TASK DATA:
Start of Block

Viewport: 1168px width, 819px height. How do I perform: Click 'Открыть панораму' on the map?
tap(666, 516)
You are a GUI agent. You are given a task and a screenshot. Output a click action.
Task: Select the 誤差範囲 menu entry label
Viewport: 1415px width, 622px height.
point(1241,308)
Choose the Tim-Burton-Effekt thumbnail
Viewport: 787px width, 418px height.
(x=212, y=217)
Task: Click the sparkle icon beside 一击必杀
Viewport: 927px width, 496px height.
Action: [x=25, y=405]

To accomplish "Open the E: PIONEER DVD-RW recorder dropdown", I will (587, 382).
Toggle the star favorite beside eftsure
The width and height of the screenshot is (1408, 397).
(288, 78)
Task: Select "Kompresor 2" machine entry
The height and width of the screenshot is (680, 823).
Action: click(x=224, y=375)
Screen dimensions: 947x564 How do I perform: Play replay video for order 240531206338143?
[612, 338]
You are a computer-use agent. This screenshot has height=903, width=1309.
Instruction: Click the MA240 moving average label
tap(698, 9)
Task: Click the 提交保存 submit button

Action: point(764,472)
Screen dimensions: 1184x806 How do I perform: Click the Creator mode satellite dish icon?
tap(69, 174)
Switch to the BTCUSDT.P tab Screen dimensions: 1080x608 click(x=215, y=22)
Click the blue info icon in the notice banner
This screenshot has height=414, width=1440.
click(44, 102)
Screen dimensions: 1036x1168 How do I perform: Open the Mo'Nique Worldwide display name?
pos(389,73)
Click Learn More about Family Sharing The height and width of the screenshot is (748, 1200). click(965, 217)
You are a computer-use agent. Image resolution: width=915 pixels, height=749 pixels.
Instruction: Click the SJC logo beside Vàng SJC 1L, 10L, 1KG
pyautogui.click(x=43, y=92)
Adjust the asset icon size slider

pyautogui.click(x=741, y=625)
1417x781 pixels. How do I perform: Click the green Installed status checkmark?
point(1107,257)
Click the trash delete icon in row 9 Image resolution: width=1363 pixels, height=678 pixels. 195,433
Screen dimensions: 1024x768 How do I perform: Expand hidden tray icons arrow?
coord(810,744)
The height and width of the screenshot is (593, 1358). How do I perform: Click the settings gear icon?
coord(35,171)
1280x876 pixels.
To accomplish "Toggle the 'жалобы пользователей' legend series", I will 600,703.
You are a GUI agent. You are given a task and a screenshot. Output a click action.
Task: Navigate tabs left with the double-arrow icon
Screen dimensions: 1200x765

End of Block

THE TASK: Transcribe the lines from the first line of the records through the line that contains "Toggle the star favorite beside eftsure", both included, and add nothing else.

WRITTEN SOLUTION:
Viewport: 1168px width, 819px height. How do I perform: Click 'Открыть панораму' on the map?
tap(666, 516)
You are a GUI agent. You are given a task and a screenshot. Output a click action.
Task: Select the 誤差範囲 menu entry label
Viewport: 1415px width, 622px height.
point(1241,308)
Choose the Tim-Burton-Effekt thumbnail
Viewport: 787px width, 418px height.
(x=212, y=217)
Task: Click the sparkle icon beside 一击必杀
Viewport: 927px width, 496px height.
Action: [x=25, y=405]

To accomplish "Open the E: PIONEER DVD-RW recorder dropdown", I will (587, 382).
Toggle the star favorite beside eftsure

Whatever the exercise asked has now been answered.